L’Égypte arrêterait encore longtemps l’orateur ou le simple historien qui rendrait à M. Fourier une justice complète, et recueillerait tout ce qui fit éclater ses talents et honora sa mémoire dans cette expédition si courte et si rapide. Je ne parlerai point des savants mémoires par lesquels il intéressait la société savante dont il était le secrétaire. Mais puis-je taire ce triomphe singulier de l’éloquence funèbre qui, célébrant deux illustres généraux, dont l’un est tombé sous le fer d’un assassin fanatique, et l’autre sur le champ de bataille et au sein de la victoire, attendrit de vieux soldats insensibles à leurs propres maux, à leurs privations, à leurs dangers, fait couler des larmes sur leurs visages brûlés et cicatrisés, leur arrache des sanglots, et agite leurs armes dans leurs mains frémissantes. Mais qu’ai-je besoin d’en dire davantage : vous avez, Monsieur, peint éloquemment ces magnifiques effets de l’éloquence : ils furent célébrés avec éclat le jour où M. Fourier fut reçu à l’Académie, par un jeune et brillant orateur, célèbre professeur comme vous, et avec qui vous avez tant de liens de confraternité et de gloire. Comme un voyageur qui resterait muet de surprise et d’admiration à l’aspect des pyramides et des autres merveilles de l’Égypte, où nous a transportés le sujet qui m’occupe, je dois me taire devant de pareils modèles de style et d’éloquence.
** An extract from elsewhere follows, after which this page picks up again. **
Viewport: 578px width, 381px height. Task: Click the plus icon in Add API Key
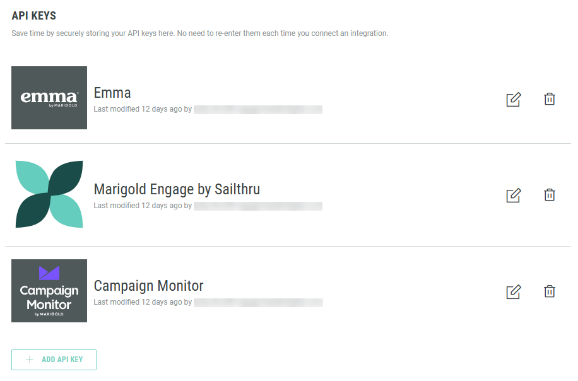(x=29, y=360)
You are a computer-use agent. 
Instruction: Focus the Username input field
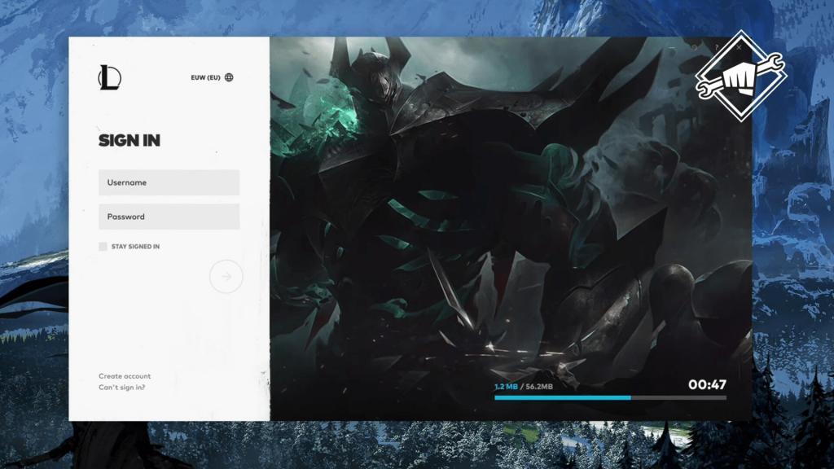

Vous pourriez également me dispenser l’un et l’autre de parler de ce beau travail qui fut confié à la plume élégante de M. Fourier ; grand et bel ouvrage sous le titre modeste de préface, magnifique. portique d’un vaste et précieux monument élevé aux sciences de l’histoire, de la géographie et de l’antiquité ; tableau vif rapide, animé, où sont retracés avec clarté et avec ordre les objets les plus divers, l’histoire ancienne, du moyen âge et moderne de l’Égypte, et particulièrement l’histoire de l’expédition, ses combats sanglants, ses victoires éclatantes : les armées musulmanes détruites, les révoltes comprimées. Par un doux et agréable contraste, les arts de la paix, et même les douces occupations de l’agriculture, les découvertes de la science, les travaux des artistes, suspendent ces récits guerriers, auxquels se mêlent encore des réflexions pleines de patriotisme sur le bien qu’on pourrait retirer de cette colonie, ou pleines de philanthropie sur le bien qu’on pourrait faire aux habitants. Si dans ces vues et ces espérances il y a quelque exagération, il faudrait s’en prendre à une imagination heureuse et riante dont l’auteur était doué, plus encore à un esprit indulgent, bienveillant, qui croit facilement au bien qu’il désire. Un style pur, correct, élégant, donne beaucoup de charmes à ces récits, à ces tableaux, à ces réflexions. On y remarque en quelques endroits une sorte de pompe orientale accommodée au sujet comme au climat, mais toujours tempérée par le goût pur et le tact exquis de M. Fourier. Les éloges un peu prodigués au chef de l’armée d’Égypte n’ont jamais le ton de la flatterie, parce qu’ils sont exprimés avec beaucoup de grâce, et qu’ils sont d’ailleurs donnés avec justice à un homme extraordinaire et à une brillante expédition.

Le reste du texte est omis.